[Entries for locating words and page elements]
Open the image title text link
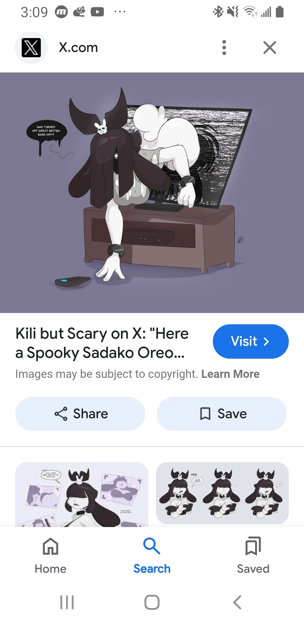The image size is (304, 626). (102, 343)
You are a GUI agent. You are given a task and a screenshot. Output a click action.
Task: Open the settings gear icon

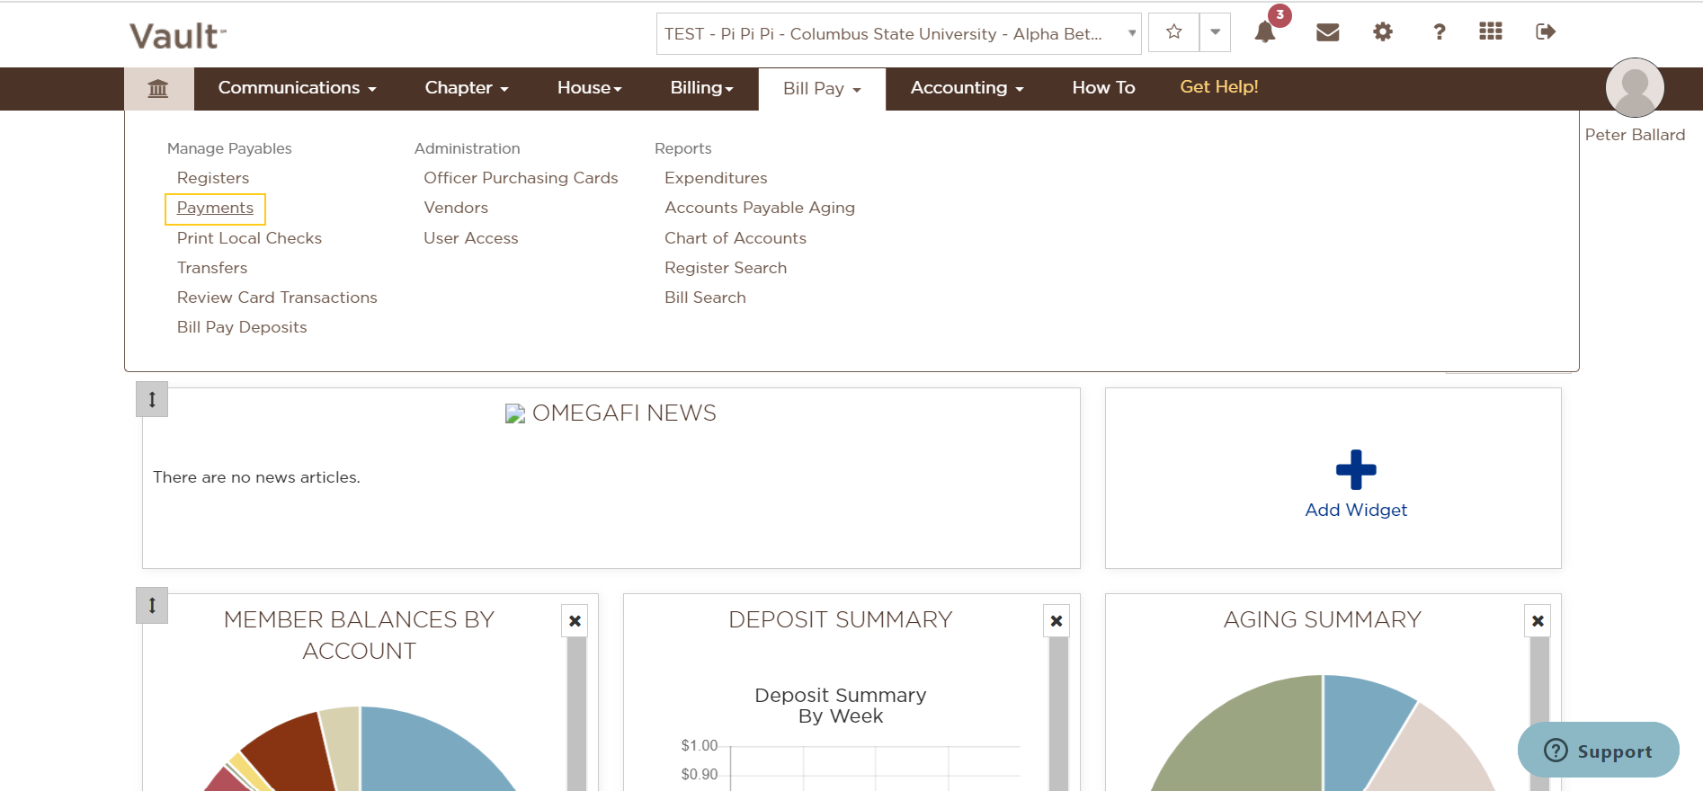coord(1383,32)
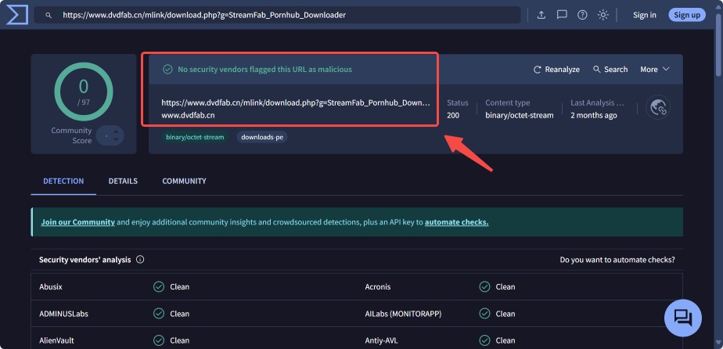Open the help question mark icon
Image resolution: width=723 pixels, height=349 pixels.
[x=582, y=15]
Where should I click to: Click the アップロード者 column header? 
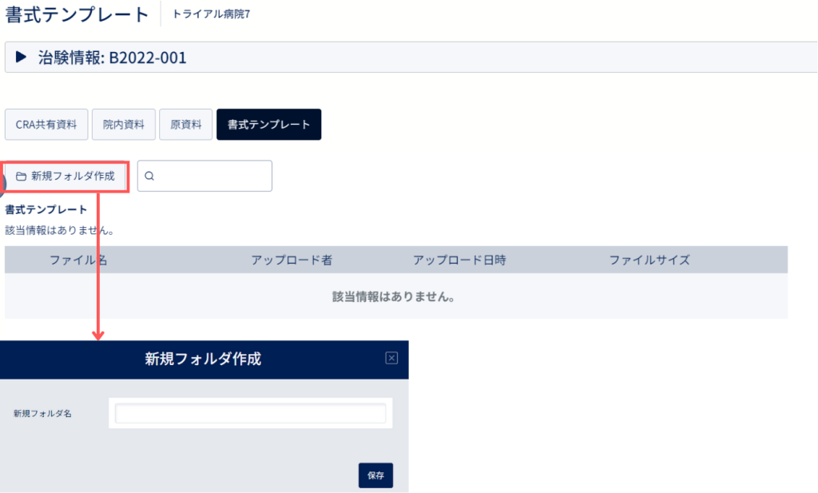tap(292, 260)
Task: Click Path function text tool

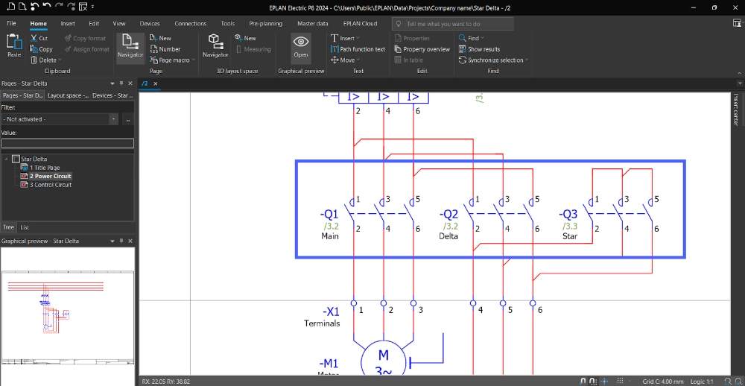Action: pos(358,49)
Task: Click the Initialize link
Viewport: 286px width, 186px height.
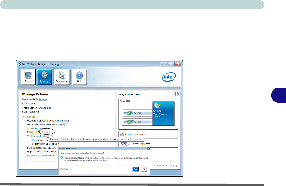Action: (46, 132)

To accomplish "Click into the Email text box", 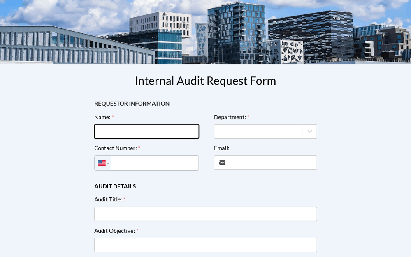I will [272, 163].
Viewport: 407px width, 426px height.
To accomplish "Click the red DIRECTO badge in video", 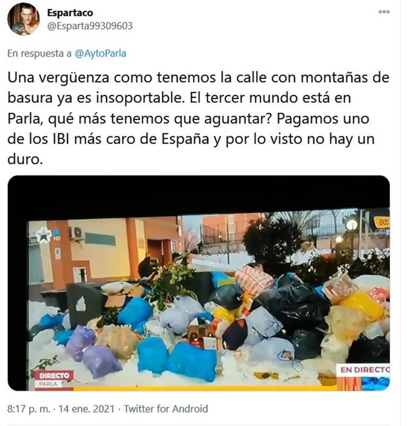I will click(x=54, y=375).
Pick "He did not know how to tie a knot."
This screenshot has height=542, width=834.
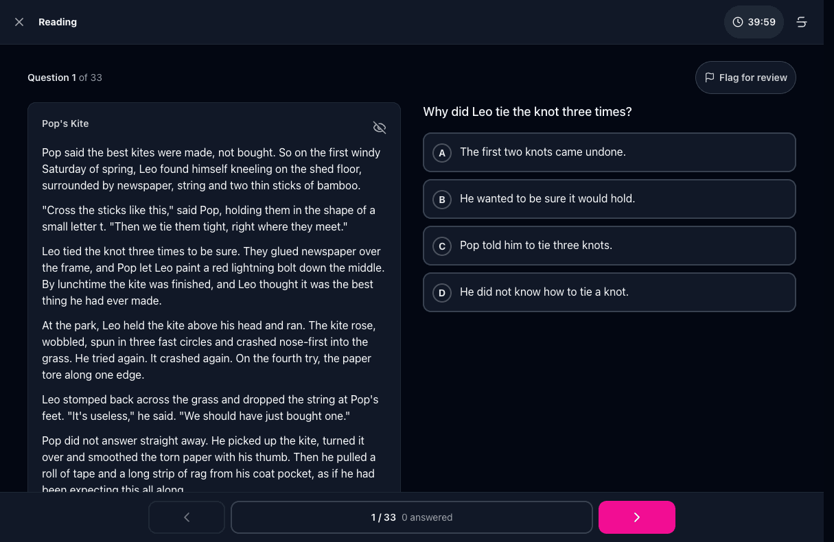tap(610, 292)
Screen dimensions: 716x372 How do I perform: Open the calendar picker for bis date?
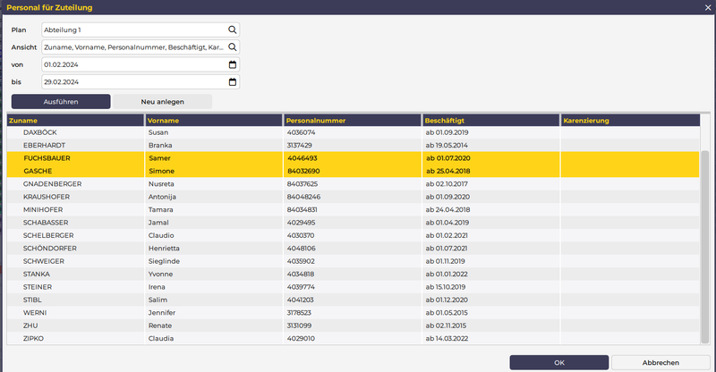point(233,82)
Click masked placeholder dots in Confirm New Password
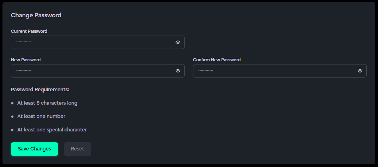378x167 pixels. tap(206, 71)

==

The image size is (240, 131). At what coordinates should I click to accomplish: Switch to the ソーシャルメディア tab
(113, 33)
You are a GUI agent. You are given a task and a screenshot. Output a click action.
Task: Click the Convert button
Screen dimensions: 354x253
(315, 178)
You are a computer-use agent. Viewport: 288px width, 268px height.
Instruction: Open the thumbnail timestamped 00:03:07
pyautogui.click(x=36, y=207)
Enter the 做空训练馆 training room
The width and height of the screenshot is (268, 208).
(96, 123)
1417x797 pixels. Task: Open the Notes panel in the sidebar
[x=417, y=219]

■ **Do this**: Report each line of the entries above that contains the word "width", copying the whole line.

■ **Exercise answer**:
Image resolution: width=723 pixels, height=349 pixels.
Viewport: 286px width, 186px height.
Viewport: 407px width, 426px height.
This screenshot has height=542, width=834.
You are a computer-use agent. Viewport: 288px width, 268px height.
The width and height of the screenshot is (268, 208).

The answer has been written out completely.